/voice-cloning-video-generation

With only a single image and a brief 10-second audio sample, this project empowers you to generate a video in which it seems like you are delivering the specified text.

Primary LanguageJupyter NotebookMIT LicenseMIT

Voice Cloning and Realistic Video Generation

Table of Contents

Introduction

Welcome to My Voice Cloning and Realistic Video Generation project. This project was developed to create near-real-time digital twins using advanced voice cloning and video generation techniques. The solution combines cutting-edge AI technologies to produce lifelike digital replicas of individuals, complete with their voices, expressions, and speech.

Problem Statement

The challenge is to develop AI models with the following capabilities:

  1. Advanced Neural Architectures: I leveraged state-of-the-art deep learning techniques, including recurrent neural networks (RNNs), convolutional neural networks (CNNs), and generative adversarial networks (GANs), for voice cloning and realistic video generation.

  2. Expressiveness: My goal was to create models that could accurately convey a wide range of emotions, accents, and speaking styles. This enables expressive voice cloning and natural video generation from 2D images.

  3. Naturalness: I focused on making the generated voice clones sound completely natural and human-like. Additionally, I paid close attention to achieving precise lip-sync and realistic video corresponding to the cloned audio.

  4. Real-Time Nature: I built an ensemble of voice cloning and video generation models designed to operate in near real-time. This makes my solution suitable for various conversational AI applications.

Solution Architecture

My approach to solving this challenge involved two distinct components:

Voice Cloning and Text-to-Speech (TTS)

I utilized the Tortoise-TTS repository to implement both voice cloning and text-to-speech capabilities. This component allows users to upload audio samples for voice cloning and specify text prompts for generating cloned voices.

Realistic Video Generation

For the generation of lifelike videos with precise lip-sync, I integrated the SadTalker repository. This component takes an input image, an audio file from the voice cloning step, and produces a video with seamless lip-sync.

To handle processing requirements efficiently and prevent crashes, I employed separate Google Colab instances for each component.
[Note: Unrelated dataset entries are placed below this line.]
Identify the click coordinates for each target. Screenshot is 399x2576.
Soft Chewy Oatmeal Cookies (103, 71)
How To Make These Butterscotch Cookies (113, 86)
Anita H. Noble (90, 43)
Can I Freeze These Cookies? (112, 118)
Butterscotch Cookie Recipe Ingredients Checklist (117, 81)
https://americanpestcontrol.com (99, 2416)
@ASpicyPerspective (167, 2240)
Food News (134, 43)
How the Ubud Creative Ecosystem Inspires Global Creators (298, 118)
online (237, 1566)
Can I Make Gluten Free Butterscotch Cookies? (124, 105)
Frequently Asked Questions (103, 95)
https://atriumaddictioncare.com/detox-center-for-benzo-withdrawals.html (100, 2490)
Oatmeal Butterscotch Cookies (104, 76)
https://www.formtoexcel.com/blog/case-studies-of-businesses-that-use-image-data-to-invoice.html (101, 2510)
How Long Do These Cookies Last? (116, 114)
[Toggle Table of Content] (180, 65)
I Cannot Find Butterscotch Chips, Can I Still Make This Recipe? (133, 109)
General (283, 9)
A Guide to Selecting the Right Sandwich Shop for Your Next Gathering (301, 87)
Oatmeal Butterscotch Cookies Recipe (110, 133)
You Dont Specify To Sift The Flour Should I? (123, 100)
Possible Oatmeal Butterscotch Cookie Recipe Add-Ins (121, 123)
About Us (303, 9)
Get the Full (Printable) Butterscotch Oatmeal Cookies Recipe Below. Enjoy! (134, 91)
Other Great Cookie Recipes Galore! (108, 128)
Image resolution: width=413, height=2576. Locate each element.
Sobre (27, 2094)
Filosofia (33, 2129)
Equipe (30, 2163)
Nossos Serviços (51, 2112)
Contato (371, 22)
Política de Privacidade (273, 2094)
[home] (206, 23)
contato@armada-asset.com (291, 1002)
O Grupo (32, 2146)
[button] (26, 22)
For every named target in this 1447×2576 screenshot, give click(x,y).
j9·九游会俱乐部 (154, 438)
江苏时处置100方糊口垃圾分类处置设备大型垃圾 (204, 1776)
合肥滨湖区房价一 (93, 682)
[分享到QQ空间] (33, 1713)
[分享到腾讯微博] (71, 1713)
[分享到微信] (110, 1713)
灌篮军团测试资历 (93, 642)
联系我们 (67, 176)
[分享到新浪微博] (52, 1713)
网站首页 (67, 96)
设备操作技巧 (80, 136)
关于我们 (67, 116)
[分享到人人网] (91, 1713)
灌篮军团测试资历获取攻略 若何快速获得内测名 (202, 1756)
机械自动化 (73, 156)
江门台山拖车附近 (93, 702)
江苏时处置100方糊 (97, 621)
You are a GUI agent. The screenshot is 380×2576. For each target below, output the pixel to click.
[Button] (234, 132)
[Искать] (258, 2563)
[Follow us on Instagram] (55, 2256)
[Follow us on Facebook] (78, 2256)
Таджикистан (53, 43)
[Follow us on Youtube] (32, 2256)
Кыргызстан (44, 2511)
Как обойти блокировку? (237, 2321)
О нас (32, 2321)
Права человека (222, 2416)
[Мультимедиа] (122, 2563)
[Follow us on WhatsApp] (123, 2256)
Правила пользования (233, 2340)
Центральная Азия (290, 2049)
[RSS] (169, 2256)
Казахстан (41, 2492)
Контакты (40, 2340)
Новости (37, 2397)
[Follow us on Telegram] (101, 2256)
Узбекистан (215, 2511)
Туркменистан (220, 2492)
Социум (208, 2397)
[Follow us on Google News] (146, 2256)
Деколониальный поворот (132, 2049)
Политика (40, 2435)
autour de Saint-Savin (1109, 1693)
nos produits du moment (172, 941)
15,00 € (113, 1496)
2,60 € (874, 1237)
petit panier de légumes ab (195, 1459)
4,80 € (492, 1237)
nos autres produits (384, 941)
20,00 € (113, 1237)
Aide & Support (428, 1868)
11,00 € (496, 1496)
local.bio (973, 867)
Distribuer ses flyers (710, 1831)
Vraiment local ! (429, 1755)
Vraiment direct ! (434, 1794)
Additionally, I configured ngrok with Flask to create user-friendly URLs for easy integration with a Streamlit application.

Getting Started

Prerequisites

Before you begin, ensure you have met the following requirements:

Requirement Version
Python >= 3.6
TensorFlow >= 2.0
PyTorch >= 1.0

Installation

To install the required dependencies, follow these steps:

  1. Clone the repository:

    git clone https://github.com/bruno-noir/voice-cloning-video-generation.git
    
  2. Install the necessary packages:

    pip install -r requirements.txt
    

Usage

To run the entire system, follow these steps:

  1. Upload the TorTTS_API.ipynb notebook to one Colab instance and the Vid_API.ipynb notebook to another Colab instance.

  2. Configure ngrok APIs in both instances.

  3. Enter the ngrok URLs generated in step 2 into the app.py file.

  4. Launch the Streamlit application using the command: streamlit run app.py.

  5. In the Streamlit application, users can perform the following actions:

    • Upload a sample audio file (.wav) with a duration of 10 to 15 seconds for voice cloning.
    • Specify a text prompt for generating speech.
    • Upload an image (.png) of the person whose voice is to be cloned.
    • Witness the magic as the system crafts a video with seamless lip-sync using the provided audio and image.

License

This project is licensed under the MIT License - see the LICENSE file for details.